▶ Ejercicio
Actualiza las líneas que empiezan en la que contiene "Open the Fill & Sign tool" y siguen hasta la que contiene "pyautogui.click(x=139, y=695)", ambas incluidas: sustituye "Screen dimensions" por "Screen size" y deja todo lo demás igual.

▶ Datos de entrada
┏━━
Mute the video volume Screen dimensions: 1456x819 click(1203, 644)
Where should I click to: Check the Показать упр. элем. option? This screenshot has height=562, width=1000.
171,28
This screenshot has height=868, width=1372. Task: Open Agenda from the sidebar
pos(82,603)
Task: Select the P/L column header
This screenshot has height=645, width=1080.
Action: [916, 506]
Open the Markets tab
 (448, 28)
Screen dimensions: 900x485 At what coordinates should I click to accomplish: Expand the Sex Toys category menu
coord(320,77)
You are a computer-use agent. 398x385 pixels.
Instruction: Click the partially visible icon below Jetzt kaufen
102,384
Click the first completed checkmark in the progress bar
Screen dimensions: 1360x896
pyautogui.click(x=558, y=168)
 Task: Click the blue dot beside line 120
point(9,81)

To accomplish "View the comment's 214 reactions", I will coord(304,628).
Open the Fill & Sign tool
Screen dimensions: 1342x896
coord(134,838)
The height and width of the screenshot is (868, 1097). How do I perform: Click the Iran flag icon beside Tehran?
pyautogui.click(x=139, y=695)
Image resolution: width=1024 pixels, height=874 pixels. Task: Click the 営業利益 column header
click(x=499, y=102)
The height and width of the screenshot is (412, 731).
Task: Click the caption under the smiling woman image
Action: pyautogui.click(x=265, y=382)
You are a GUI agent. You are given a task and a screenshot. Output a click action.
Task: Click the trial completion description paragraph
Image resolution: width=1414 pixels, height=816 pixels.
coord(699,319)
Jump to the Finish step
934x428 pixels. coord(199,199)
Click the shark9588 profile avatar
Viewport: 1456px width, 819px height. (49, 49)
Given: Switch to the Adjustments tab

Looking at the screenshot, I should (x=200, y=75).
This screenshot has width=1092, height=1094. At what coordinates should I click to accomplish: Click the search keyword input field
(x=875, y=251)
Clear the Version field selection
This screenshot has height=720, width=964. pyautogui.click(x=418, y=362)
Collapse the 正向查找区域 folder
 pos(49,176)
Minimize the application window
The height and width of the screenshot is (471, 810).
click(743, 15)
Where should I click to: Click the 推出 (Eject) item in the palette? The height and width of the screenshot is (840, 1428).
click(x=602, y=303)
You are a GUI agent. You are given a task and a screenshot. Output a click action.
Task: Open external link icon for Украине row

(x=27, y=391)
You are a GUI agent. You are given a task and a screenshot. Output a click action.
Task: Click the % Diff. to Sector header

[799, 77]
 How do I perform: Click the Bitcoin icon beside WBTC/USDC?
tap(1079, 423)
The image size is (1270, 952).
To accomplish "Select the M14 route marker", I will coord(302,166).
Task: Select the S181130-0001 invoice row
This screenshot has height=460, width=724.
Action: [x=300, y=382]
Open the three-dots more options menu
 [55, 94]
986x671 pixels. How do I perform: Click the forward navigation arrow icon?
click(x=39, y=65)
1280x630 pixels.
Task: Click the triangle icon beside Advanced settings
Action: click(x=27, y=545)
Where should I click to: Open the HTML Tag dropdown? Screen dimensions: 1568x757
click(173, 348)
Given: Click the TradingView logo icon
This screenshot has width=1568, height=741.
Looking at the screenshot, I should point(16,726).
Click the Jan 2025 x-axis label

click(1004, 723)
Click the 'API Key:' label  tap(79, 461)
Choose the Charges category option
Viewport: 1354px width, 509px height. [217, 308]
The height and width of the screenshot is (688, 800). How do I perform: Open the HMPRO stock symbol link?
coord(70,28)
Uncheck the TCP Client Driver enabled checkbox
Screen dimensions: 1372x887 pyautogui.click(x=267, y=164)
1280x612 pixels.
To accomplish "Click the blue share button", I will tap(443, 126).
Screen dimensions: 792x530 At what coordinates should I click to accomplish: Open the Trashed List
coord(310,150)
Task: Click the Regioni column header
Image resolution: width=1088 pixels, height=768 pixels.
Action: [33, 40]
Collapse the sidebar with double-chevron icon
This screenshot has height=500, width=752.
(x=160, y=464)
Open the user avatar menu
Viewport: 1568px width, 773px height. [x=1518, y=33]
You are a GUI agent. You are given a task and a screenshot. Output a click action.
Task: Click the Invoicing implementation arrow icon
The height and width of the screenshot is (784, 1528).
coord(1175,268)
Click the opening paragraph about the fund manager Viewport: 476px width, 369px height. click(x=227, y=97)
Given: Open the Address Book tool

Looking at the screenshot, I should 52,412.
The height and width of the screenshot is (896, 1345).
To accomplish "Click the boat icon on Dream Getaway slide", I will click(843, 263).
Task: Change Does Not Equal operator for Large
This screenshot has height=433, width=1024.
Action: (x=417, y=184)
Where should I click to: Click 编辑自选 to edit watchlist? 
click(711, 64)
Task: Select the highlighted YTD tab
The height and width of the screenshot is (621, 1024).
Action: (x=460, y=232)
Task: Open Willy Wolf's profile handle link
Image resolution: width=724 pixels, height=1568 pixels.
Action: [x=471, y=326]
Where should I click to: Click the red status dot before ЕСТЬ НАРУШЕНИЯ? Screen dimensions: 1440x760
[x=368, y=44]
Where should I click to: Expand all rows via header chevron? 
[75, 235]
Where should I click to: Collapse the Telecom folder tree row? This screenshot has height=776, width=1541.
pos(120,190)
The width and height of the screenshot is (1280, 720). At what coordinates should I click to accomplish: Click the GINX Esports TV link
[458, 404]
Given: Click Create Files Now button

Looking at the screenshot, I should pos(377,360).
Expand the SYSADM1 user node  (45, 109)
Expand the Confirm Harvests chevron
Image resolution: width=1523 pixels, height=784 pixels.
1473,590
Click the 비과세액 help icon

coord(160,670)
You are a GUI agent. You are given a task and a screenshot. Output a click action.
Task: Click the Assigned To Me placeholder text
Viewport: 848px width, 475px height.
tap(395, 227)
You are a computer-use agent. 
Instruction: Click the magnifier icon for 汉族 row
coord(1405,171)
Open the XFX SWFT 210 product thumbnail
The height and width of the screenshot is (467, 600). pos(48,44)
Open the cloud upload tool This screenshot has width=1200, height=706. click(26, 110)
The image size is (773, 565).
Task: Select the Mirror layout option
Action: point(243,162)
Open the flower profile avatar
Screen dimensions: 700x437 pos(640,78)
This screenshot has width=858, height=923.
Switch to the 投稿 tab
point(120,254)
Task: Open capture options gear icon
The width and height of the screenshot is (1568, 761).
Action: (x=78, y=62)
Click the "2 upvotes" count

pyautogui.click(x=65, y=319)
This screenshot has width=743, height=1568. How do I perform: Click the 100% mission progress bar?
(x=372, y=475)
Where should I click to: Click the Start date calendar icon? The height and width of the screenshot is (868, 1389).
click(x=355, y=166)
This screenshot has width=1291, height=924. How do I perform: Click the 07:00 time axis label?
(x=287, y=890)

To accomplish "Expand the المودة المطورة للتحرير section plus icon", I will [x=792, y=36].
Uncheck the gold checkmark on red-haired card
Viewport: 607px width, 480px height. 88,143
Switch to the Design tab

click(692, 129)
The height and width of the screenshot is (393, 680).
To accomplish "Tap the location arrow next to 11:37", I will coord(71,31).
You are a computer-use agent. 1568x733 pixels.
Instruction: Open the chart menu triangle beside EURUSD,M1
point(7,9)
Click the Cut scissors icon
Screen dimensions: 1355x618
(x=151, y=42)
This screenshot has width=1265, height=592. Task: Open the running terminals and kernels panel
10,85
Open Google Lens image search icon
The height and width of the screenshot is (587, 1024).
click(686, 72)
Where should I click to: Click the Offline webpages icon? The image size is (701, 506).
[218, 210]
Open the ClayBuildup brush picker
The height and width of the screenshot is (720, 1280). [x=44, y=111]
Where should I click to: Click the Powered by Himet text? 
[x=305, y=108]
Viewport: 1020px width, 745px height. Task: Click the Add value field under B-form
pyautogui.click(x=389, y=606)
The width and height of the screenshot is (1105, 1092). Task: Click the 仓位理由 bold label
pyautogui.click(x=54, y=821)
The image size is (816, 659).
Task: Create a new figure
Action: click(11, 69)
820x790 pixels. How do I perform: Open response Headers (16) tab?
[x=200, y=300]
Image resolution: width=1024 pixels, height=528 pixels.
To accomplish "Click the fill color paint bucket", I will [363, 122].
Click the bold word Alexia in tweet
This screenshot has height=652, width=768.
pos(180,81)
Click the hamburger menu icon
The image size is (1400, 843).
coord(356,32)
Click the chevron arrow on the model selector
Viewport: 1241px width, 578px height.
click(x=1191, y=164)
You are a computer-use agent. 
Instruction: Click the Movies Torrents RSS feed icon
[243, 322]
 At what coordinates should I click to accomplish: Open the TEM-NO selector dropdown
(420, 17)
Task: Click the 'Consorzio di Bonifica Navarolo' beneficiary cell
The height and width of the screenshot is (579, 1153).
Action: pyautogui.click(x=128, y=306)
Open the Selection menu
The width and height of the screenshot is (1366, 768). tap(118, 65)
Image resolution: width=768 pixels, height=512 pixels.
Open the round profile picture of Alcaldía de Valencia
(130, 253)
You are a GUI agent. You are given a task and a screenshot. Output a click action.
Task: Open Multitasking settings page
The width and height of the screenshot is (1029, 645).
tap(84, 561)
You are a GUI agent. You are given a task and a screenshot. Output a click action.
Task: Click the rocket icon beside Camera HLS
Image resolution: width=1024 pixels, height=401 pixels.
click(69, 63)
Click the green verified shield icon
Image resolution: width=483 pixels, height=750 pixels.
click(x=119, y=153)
┗━━
▶ Solución
Open the Fill & Sign tool
Screen size: 1342x896
coord(134,838)
The height and width of the screenshot is (868, 1097). How do I perform: Click the Iran flag icon beside Tehran?
pyautogui.click(x=139, y=695)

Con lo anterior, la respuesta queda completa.